Ohio now home to Russian quartet

4/8/2005

The St. Petersburg String Quartet offers Russian heritage from an Ohio address. The ensemble, now in its 20th season, is the quartet-in-residence at Oberlin Conservatory, a position first held in 1996 and re-established five years ago.

Toledo will be the beneficiary of that geographic proximity when the quartet performs at 7:30 tonight at Corpus Christi University Parish.

Joining the group will be pianist and Bowling Green State University faculty member Maxim Mogilevsky. The program features music for string quartets by Ann Arbor-based Bright Sheng and Frenchman Maurice Ravel, as well as the Brahms Piano Quintet in F Minor.

The St. Petersburg String Quartet was founded in 1985 by young professionals who had recently graduated from the Leningrad Conservatory. What with crushing censorship and a stumbling economy, that was a difficult time in Soviet musical life.

Indeed, just naming the group proved problematic. It was only in 1989, and after the musicians had proved themselves in international competitions, that the government allowed them to adopt the name Leningrad String Quartet.

But with the world so quickly changing, the name was short lived. With the fall of the Soviet Union, the citizens of Leningrad voted in 1991 to re-adopt their westward-looking city's historical name of St. Petersburg.
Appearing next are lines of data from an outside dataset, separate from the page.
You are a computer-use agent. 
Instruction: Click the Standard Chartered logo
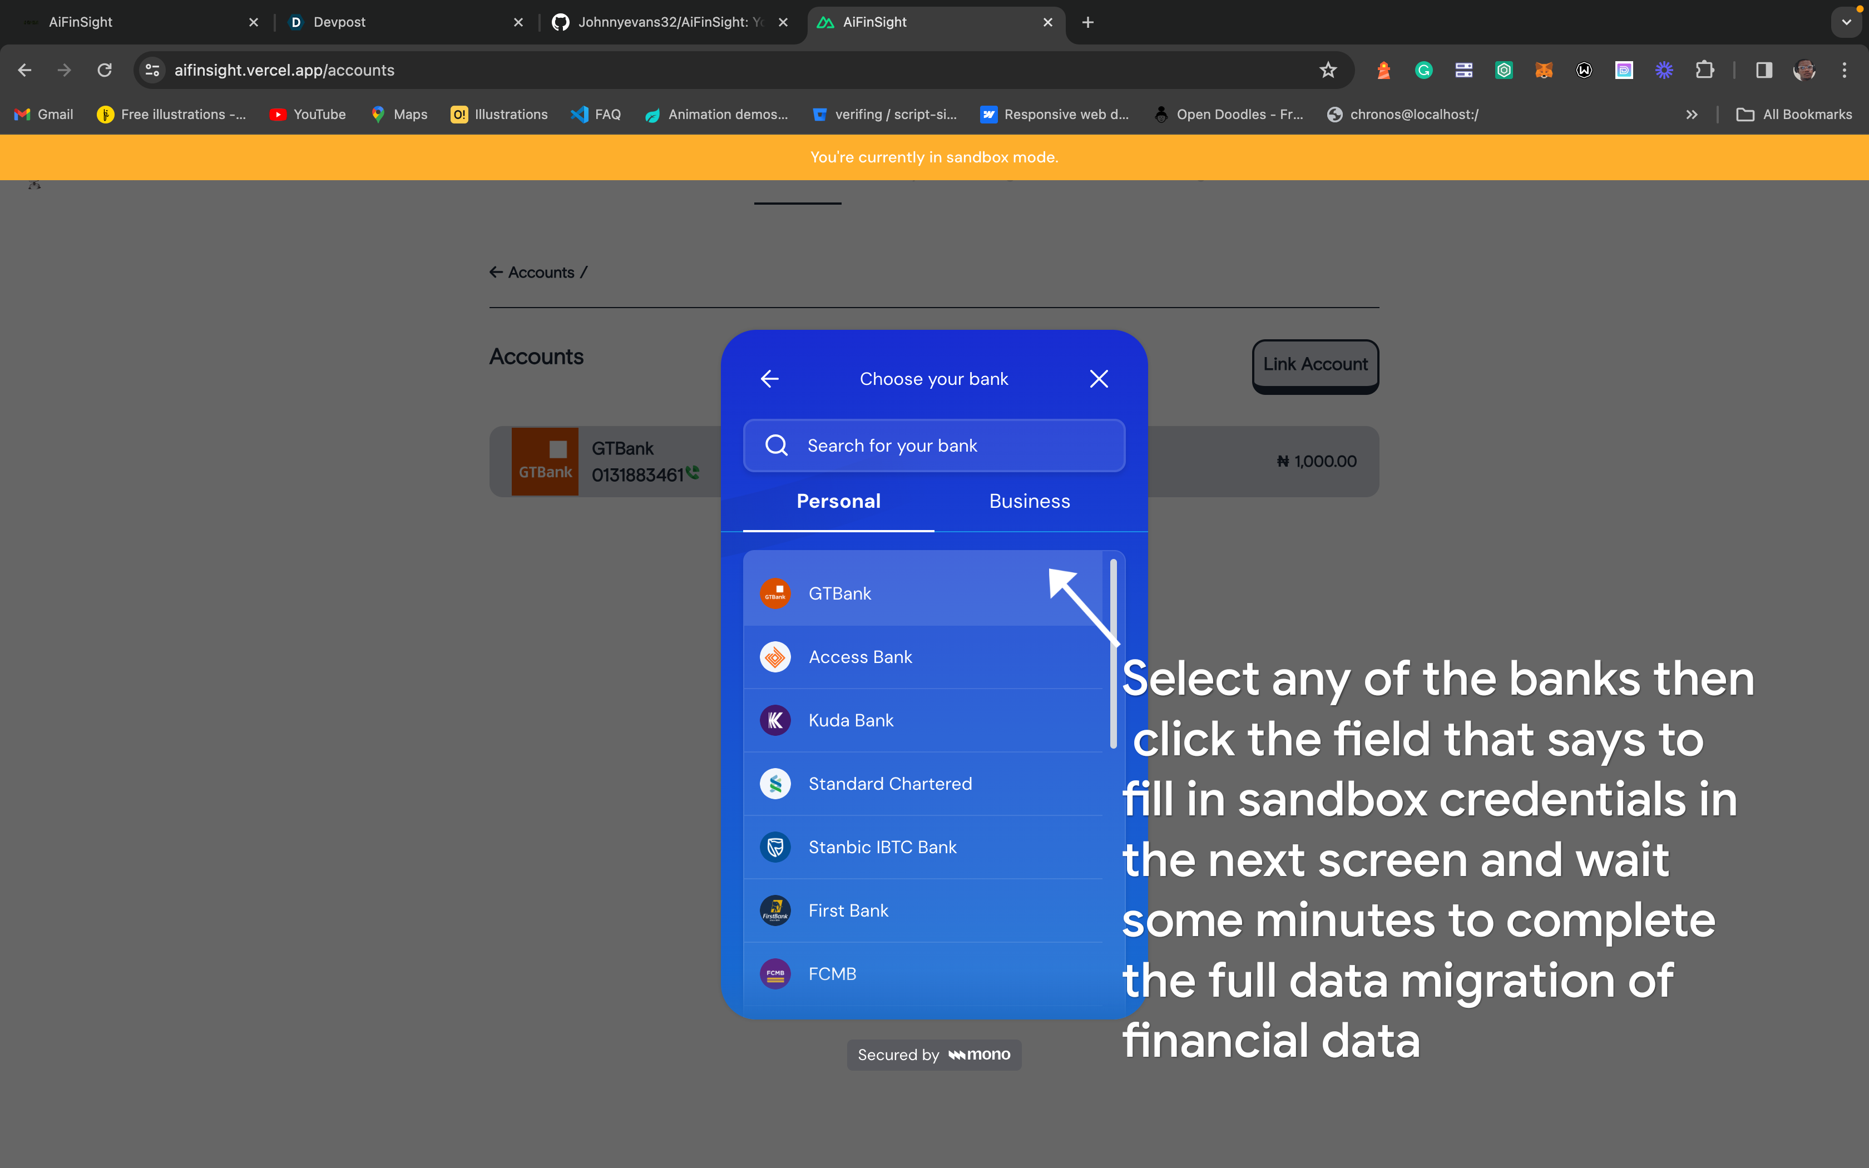[x=775, y=783]
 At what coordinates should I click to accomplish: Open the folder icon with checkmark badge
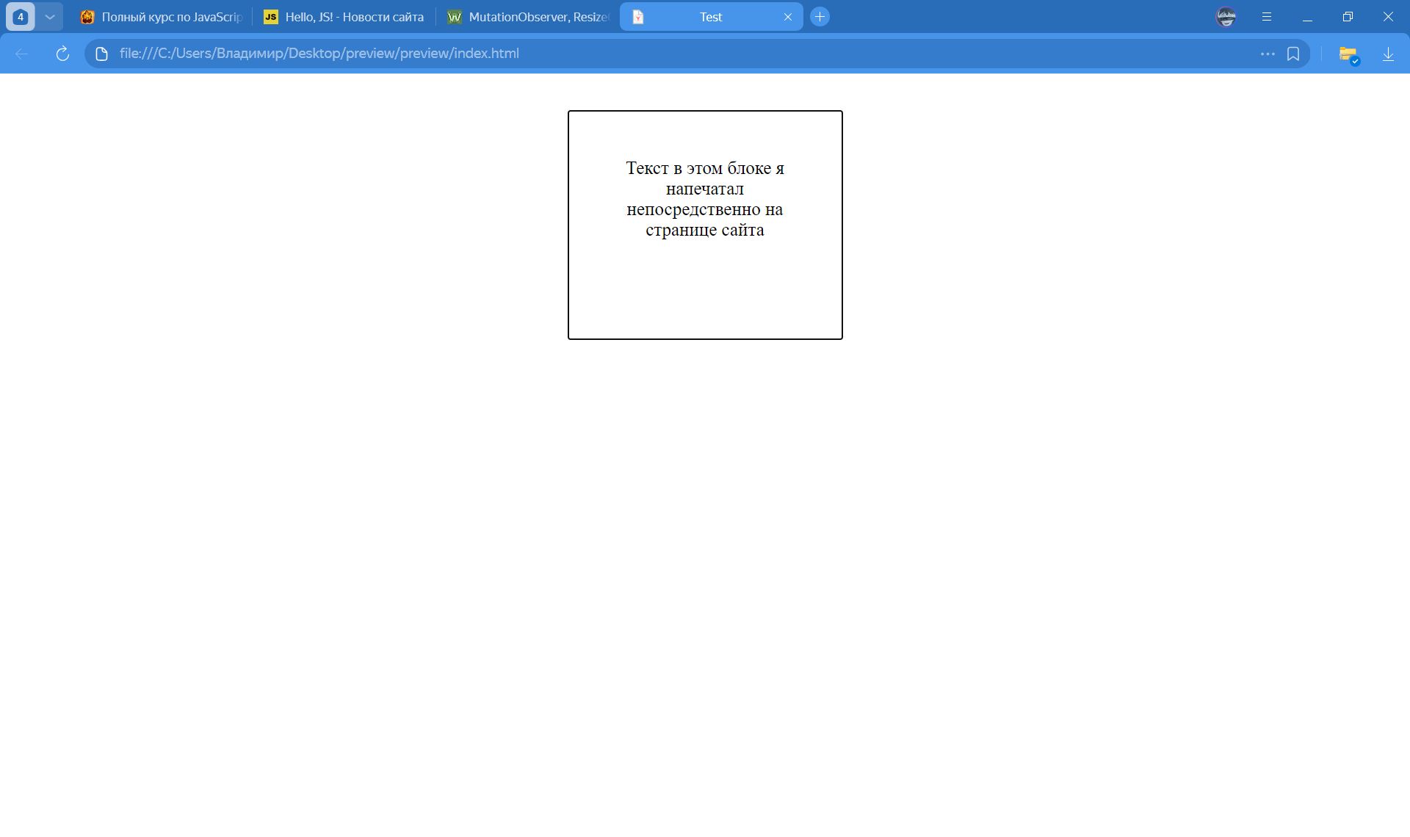[1348, 54]
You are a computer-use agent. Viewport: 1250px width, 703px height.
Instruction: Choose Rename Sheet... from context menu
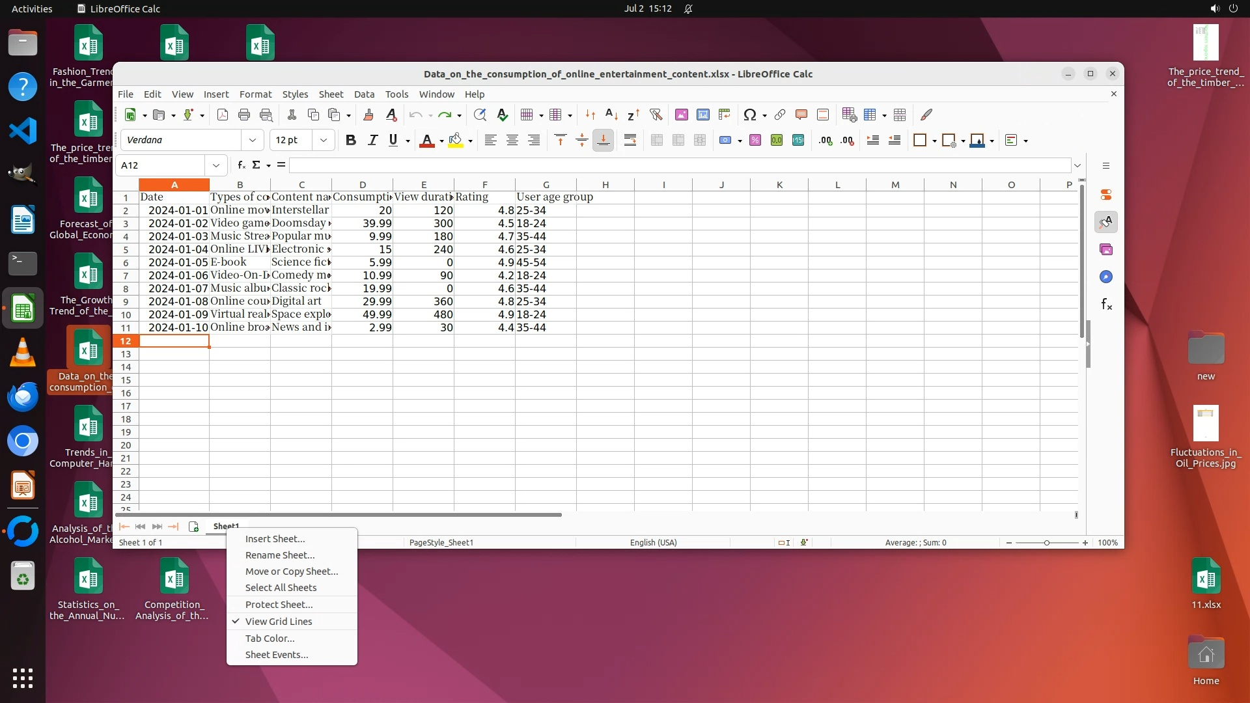280,555
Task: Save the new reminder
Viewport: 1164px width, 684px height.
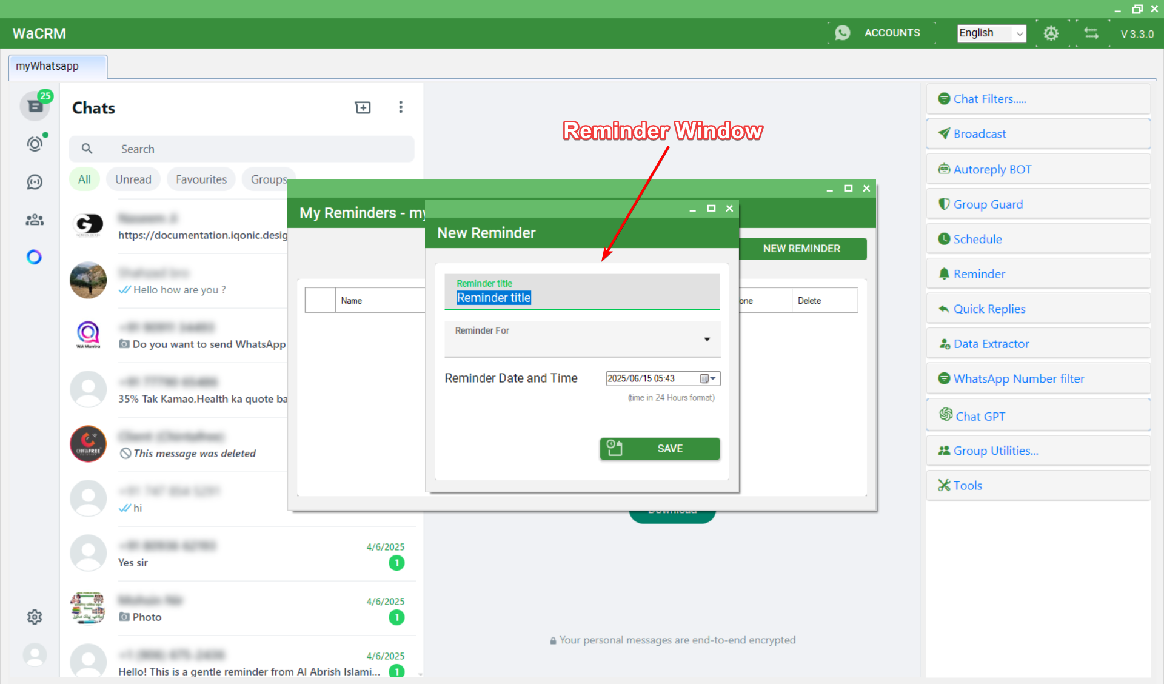Action: click(x=660, y=449)
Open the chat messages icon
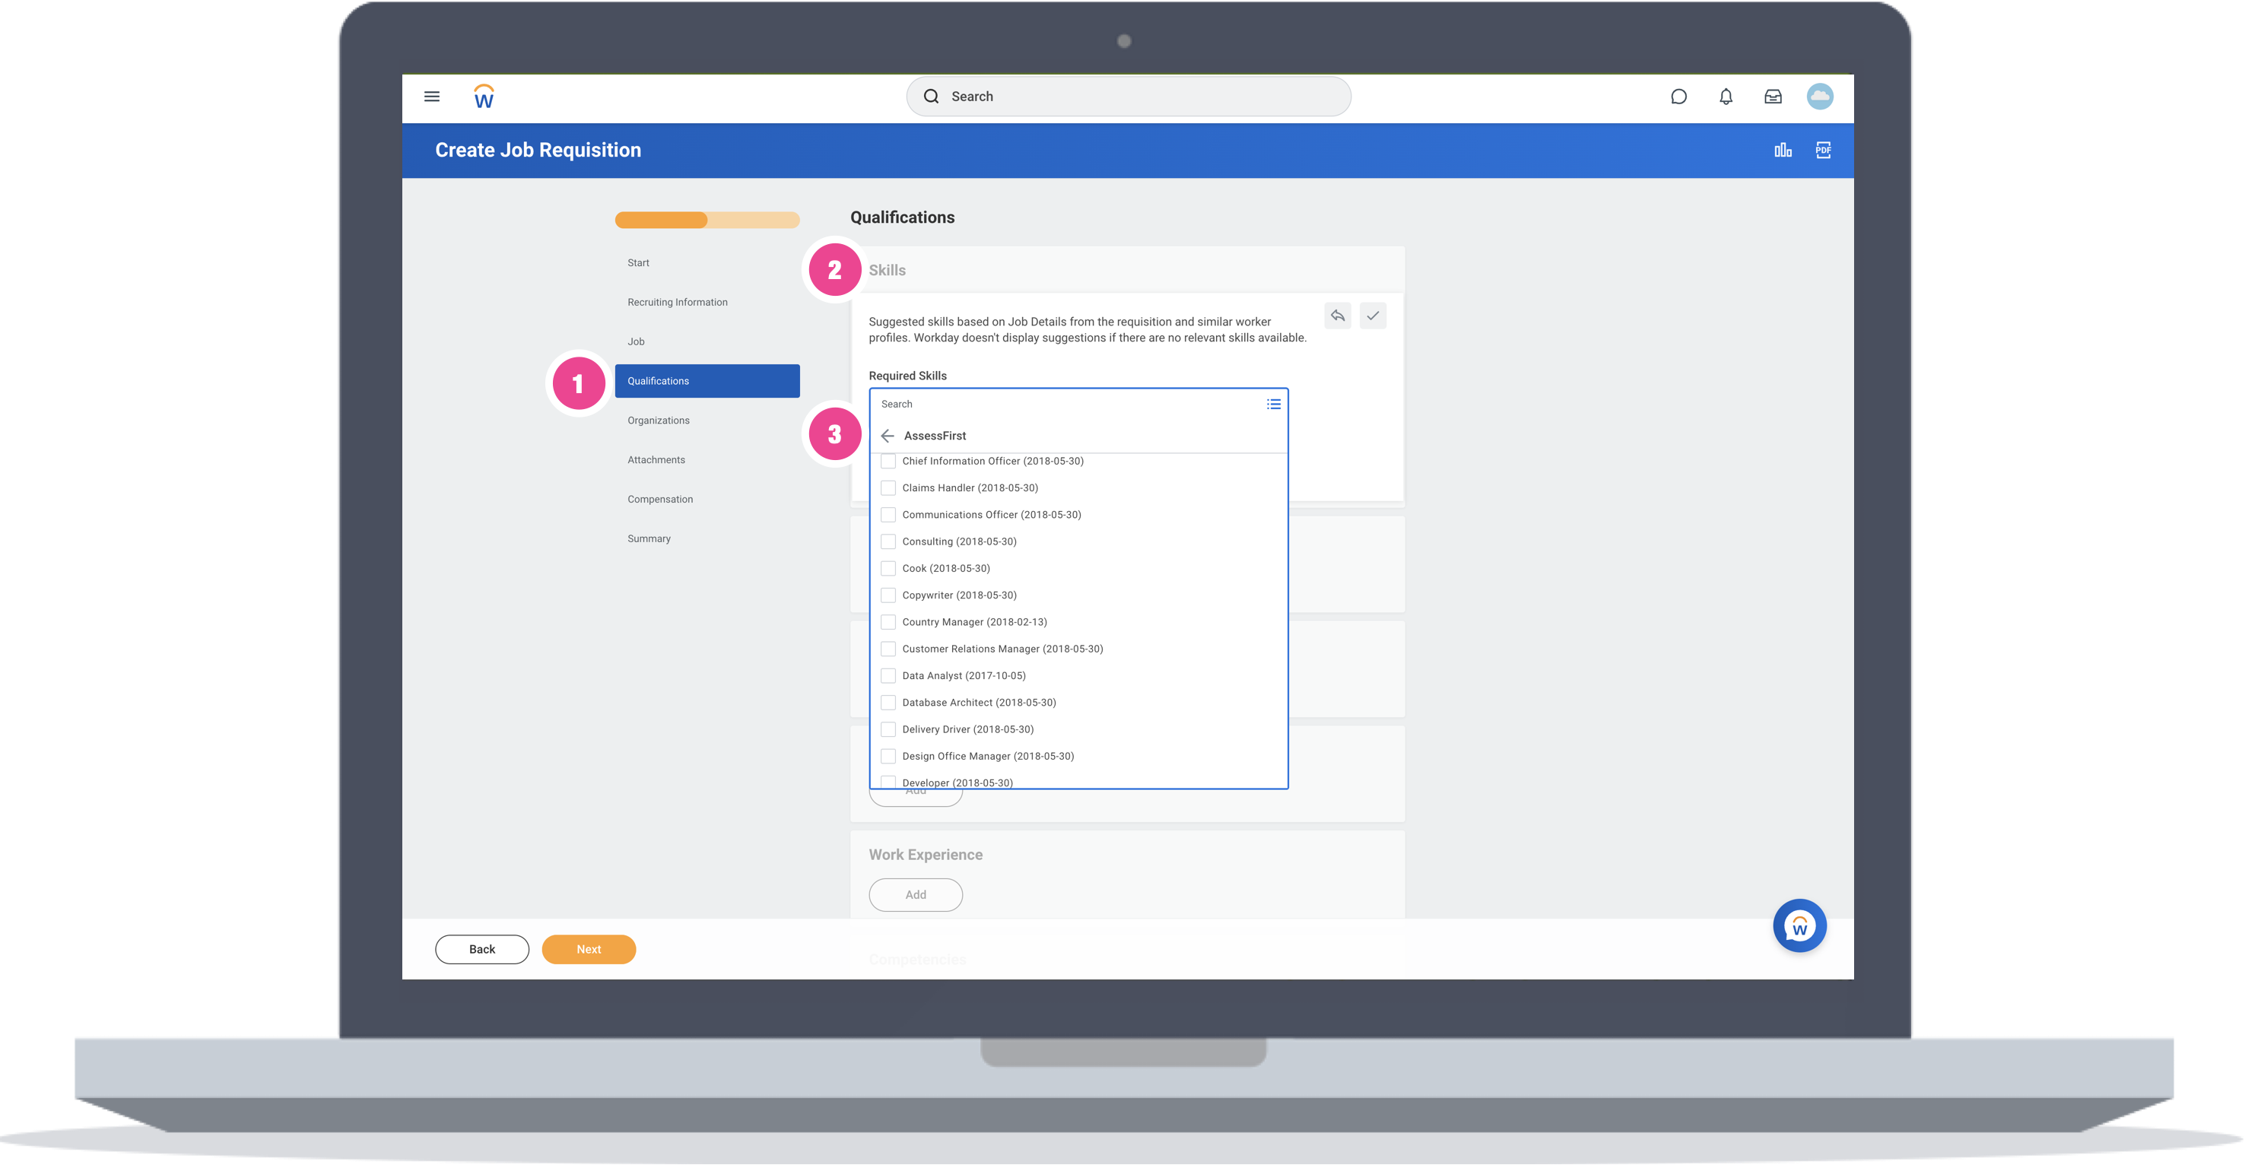The height and width of the screenshot is (1165, 2245). 1679,97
The quartet was quick to follow suit.

The ensemble has been the recipient of numerous honors and awards, including a Grammy nomination, and has recorded the entire string quartet literature of Dmitri Shostakovich for the Hyperion label as well as the complete quartet works of Tchaikovsky on the Dorian label.

Pianist Maxim Mogilevsky joins the St. Petersburg String Quartet in music of Bright Sheng, Ravel, and Brahms at 7:30 tonight at Corpus Christi University Parish, 2955 Dorr Street. Tickets are $10. Information: 419-246-8000.